Task inputs: Begin

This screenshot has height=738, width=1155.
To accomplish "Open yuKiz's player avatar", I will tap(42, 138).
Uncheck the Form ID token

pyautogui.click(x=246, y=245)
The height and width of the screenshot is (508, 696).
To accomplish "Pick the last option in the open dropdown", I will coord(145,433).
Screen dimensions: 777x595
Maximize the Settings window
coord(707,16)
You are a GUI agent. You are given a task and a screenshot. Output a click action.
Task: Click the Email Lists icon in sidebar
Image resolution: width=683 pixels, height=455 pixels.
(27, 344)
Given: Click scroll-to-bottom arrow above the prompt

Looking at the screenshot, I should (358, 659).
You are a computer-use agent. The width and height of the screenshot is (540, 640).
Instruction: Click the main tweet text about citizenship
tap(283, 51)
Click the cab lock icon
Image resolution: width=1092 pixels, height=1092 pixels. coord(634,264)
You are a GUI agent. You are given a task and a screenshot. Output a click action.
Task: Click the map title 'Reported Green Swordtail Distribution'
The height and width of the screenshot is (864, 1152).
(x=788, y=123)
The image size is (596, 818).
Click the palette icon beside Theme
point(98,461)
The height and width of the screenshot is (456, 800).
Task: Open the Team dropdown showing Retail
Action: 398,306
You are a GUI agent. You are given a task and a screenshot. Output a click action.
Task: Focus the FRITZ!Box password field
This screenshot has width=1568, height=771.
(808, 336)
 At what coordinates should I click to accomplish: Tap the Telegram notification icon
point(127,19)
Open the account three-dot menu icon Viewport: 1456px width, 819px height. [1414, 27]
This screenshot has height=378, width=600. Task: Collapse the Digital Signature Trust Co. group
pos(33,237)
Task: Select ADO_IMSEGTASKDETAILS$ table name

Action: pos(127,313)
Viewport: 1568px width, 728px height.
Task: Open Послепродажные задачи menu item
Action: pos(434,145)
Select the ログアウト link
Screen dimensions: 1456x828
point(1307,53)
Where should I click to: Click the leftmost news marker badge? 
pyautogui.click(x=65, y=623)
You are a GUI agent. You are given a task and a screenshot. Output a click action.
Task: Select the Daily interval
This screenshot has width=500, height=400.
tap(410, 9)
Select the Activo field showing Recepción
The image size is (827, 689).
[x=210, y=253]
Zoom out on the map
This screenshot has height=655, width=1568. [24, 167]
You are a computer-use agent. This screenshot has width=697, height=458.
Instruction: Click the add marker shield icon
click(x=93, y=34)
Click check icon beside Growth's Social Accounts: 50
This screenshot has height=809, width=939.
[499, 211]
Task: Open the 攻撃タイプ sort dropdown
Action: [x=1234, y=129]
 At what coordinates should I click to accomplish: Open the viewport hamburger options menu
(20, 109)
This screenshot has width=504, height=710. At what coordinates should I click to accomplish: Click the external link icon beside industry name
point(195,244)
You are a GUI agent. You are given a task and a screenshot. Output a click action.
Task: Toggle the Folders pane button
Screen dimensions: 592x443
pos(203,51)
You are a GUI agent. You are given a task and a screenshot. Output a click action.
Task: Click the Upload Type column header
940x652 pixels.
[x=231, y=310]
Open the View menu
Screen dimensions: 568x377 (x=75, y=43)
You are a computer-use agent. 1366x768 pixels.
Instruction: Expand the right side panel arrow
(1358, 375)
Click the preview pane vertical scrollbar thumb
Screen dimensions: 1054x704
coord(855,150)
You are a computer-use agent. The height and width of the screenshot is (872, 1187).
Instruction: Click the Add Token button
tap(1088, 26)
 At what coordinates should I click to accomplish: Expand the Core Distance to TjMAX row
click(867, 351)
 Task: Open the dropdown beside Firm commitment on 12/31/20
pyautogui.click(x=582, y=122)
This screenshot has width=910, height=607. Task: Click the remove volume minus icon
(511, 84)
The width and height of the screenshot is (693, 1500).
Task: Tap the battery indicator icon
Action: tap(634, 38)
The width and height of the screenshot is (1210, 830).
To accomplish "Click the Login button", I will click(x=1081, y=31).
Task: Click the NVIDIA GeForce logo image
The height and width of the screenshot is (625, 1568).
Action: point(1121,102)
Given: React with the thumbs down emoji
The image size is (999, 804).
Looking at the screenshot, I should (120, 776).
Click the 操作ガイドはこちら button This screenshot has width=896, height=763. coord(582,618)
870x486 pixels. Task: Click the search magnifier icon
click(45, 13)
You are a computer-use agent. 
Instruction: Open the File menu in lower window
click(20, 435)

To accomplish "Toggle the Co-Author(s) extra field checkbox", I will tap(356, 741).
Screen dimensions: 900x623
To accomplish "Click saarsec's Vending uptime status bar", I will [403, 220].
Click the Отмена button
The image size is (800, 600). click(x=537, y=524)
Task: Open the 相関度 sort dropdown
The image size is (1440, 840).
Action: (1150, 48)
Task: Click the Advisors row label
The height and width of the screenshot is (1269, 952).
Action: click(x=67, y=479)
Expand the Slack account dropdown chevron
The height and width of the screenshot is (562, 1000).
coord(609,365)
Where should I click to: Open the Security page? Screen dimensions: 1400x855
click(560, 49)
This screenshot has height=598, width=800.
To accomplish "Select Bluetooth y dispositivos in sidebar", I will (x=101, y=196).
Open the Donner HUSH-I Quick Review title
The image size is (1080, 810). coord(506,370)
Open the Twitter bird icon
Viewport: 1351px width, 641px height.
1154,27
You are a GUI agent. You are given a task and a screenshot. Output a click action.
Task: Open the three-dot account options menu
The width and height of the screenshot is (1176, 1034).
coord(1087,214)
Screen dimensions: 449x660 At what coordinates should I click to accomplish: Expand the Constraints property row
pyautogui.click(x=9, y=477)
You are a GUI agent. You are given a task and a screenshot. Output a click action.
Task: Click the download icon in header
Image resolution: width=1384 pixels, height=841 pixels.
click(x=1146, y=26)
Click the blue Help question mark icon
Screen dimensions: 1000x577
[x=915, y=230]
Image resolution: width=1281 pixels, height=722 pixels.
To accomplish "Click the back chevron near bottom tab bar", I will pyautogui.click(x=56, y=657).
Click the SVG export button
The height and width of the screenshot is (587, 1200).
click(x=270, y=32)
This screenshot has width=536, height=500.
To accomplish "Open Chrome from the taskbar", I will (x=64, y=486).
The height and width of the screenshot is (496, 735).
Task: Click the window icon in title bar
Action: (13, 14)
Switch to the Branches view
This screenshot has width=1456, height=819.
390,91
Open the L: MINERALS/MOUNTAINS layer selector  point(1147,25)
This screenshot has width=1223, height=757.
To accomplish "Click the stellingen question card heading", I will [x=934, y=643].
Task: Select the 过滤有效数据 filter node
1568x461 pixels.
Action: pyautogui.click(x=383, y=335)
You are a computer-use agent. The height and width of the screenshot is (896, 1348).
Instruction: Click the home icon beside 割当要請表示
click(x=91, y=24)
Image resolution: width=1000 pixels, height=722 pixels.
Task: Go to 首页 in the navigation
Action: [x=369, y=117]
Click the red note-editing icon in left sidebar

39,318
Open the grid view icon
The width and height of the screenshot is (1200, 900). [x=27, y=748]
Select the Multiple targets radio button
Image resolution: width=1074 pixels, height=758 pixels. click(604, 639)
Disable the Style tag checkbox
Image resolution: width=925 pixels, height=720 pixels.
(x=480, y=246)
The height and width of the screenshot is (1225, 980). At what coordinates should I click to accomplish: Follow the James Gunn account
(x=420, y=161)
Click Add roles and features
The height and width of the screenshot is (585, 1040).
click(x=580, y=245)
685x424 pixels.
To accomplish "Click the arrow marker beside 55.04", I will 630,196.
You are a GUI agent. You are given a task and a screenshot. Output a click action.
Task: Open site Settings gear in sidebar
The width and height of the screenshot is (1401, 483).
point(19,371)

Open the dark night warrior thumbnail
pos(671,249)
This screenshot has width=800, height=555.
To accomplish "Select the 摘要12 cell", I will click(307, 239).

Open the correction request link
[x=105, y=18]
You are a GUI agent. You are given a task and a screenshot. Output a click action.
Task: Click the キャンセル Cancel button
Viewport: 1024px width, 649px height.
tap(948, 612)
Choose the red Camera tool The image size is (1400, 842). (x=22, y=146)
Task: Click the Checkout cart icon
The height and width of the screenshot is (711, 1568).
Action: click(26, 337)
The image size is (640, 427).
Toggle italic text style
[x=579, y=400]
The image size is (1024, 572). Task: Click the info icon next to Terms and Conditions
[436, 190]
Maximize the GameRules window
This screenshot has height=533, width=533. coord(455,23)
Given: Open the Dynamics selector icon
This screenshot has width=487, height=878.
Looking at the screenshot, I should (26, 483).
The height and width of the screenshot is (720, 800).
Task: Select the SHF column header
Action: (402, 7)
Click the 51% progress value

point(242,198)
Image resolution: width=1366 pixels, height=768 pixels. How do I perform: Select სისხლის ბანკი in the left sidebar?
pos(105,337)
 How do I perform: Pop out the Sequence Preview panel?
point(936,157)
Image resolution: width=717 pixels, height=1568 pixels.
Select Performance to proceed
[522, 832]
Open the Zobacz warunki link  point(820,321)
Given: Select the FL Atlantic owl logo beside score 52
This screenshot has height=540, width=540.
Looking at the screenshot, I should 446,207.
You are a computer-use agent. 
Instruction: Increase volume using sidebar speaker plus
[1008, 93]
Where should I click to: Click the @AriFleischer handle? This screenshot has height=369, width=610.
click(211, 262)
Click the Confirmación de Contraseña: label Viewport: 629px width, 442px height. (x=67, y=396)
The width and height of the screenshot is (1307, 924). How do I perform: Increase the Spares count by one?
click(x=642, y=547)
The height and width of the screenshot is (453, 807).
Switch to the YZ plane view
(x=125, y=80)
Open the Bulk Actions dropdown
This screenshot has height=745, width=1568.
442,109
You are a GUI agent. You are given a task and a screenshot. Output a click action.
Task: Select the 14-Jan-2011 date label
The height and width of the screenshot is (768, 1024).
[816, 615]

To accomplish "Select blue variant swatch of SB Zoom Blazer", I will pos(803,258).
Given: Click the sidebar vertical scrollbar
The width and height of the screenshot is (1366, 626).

Task inputs: End

### Work required
Nothing should appear in the answer except the lines above from the line with "Instruction: Open the" through the line with "Image resolution: width=1281", both included, written out exactly.

### Output
Instruction: Open the File menu in lower window
click(20, 435)

To accomplish "Toggle the Co-Author(s) extra field checkbox", I will tap(356, 741).
Screen dimensions: 900x623
To accomplish "Click saarsec's Vending uptime status bar", I will [403, 220].
Click the Отмена button
The image size is (800, 600). click(x=537, y=524)
Task: Open the 相関度 sort dropdown
The image size is (1440, 840).
Action: (1150, 48)
Task: Click the Advisors row label
The height and width of the screenshot is (1269, 952).
Action: click(x=67, y=479)
Expand the Slack account dropdown chevron
The height and width of the screenshot is (562, 1000).
coord(609,365)
Where should I click to: Open the Security page? Screen dimensions: 1400x855
click(560, 49)
This screenshot has height=598, width=800.
To accomplish "Select Bluetooth y dispositivos in sidebar", I will (x=101, y=196).
Open the Donner HUSH-I Quick Review title
The image size is (1080, 810). coord(506,370)
Open the Twitter bird icon
Viewport: 1351px width, 641px height.
1154,27
You are a GUI agent. You are given a task and a screenshot. Output a click action.
Task: Open the three-dot account options menu
The width and height of the screenshot is (1176, 1034).
coord(1087,214)
Screen dimensions: 449x660 At what coordinates should I click to accomplish: Expand the Constraints property row
pyautogui.click(x=9, y=477)
You are a GUI agent. You are given a task and a screenshot. Output a click action.
Task: Click the download icon in header
Image resolution: width=1384 pixels, height=841 pixels.
click(x=1146, y=26)
Click the blue Help question mark icon
Screen dimensions: 1000x577
[x=915, y=230]
Image resolution: width=1281 pixels, height=722 pixels.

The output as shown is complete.